A very important finding of our study is that baseline NT-pro-BNP was strongly associated with the regression of LV-mass after 2 months. It is already known that NP may better reflect diastolic load and myocardial hypertrophy than systolic strain in aortic stenosis [5, 22]. Correspondingly, we also found a significant correlation of NT-pro-BNP with baseline LV-mass index. However, to our knowledge this is the first study to show that high NT-pro-BNP predicts regression of myocardial hypertrophy in aortic stenosis after valve replacement even after adjustment for baseline hypertrophy. Notably, by predicting the regression of LV-mass and in consequence the improvement in diastolic function, NT-pro-BNP could also predict the symptomatic relief which is of high clinical interest to individually select patients most benefiting from valve replacement. We did not yet find an association between baseline NT-pro-BNP and symptomatic improvement at 2 months. However, the main effect of reverse remodelling occurs 6–12 months after valve replacement [9]. Further long-term observations are needed to evaluate the predictive value of NT-pro-BNP for symptomatic improvement.

In contrast to previous reports on conventional aortic valve replacement [2, 11, 15], we found only EuroSCORE and not baseline NT-pro-BNP associated with 2-month mortality and MAE. However, as already stated, the cited studies included significantly younger patients with lower comorbidity. Additionally, in contrast to our results previous studies found also NYHA class, cardiac and functional performance to be prognostically relevant, all of which are strongly related to NP levels. Taken together, this suggests that in a “conventional replacement population” the degree of cardiac dysfunction and thereby NP levels plays a leading role for prognosis. In the “transapical population” comorbidity is higher and, hence, has a dominant influence on outcome.

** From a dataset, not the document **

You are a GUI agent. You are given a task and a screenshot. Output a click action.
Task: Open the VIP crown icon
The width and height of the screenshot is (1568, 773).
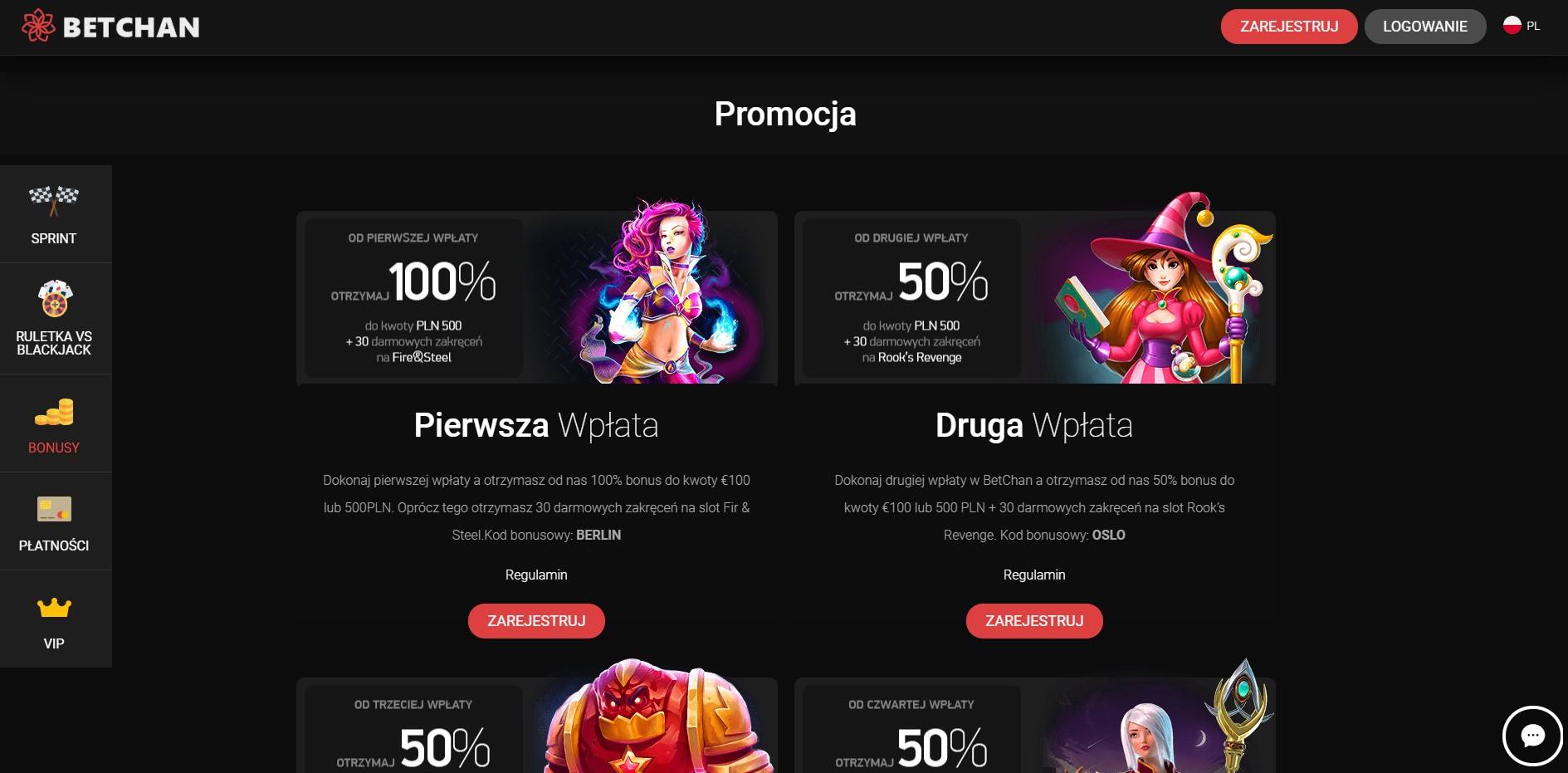pos(54,608)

Although baseline NT-pro-BNP was not predictive for mortality, an early decrease in NT-pro-BNP after valve replacement was borderline significant. This may be attributed to the large inter-individual variation of NT-pro-BNP levels which is notably pronounced in old and comorbid patients [19] and underlines the importance of serial NP measurements in individuals. Accordingly, impaired renal function as one example also detected in our study is known to strongly influence NP levels due to the reduced hormone clearance [21]. Nevertheless, our data indicate that NT-pro-BNP may not be useful for a prospective risk assessment of mortality in patients introduced for TAVR. Furthermore, the discrepancy between the log EuroSCORE (median 12%) and the observed 2-months mortality of 25%—although still significantly associated—underscores the limitation of this score in a TAVR patient cohort.

A limitation on this study is the small patient cohort. Results have to be confirmed by larger registries. However, the coherence of NT-pro-BNP and EuroSCORE with mortality and reverse remodelling which is the main finding of our examination is strongly evident even in this sample size.

In conclusion, in patients undergoing TAVR serial NT-pro-BNP measurement and the EuroSCORE show complementary prognostic value with NT-pro-BNP being predictive for reverse remodelling and symptomatic benefit and the EuroSCORE being predictive for mortality. Further studies are needed to evaluate the combination of both markers to optimize the selection of patients suitable for TAVR.